EXERCISE DESCRIPTION:
Below are records to be copied exactly; their pictures are to be omitted.

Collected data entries
-- -- --

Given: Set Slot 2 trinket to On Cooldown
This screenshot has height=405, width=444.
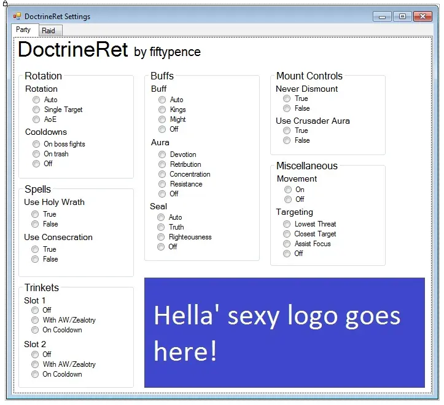Looking at the screenshot, I should (x=36, y=374).
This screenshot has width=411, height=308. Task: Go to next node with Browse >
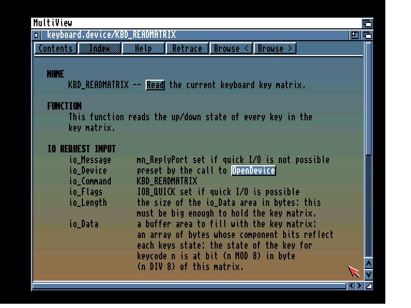tap(275, 49)
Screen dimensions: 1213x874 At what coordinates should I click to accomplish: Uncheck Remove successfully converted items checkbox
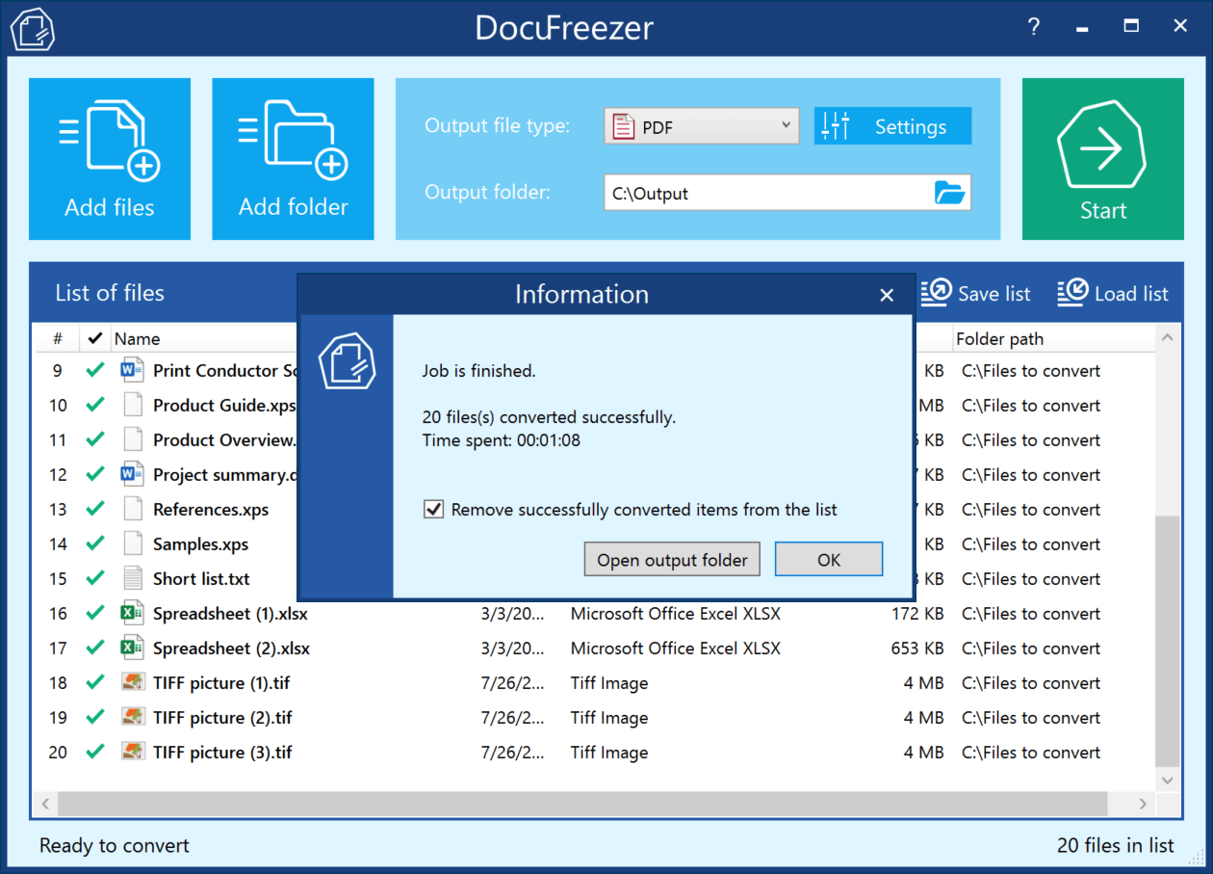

-- -- --

EXERCISE RESPONSE:
Given: Set Slot 2 trinket to On Cooldown
This screenshot has height=405, width=444.
Looking at the screenshot, I should (x=36, y=374).
This screenshot has width=411, height=308. Task: Go to next node with Browse >
tap(275, 49)
Screen dimensions: 1213x874 At what coordinates should I click to accomplish: Uncheck Remove successfully converted items checkbox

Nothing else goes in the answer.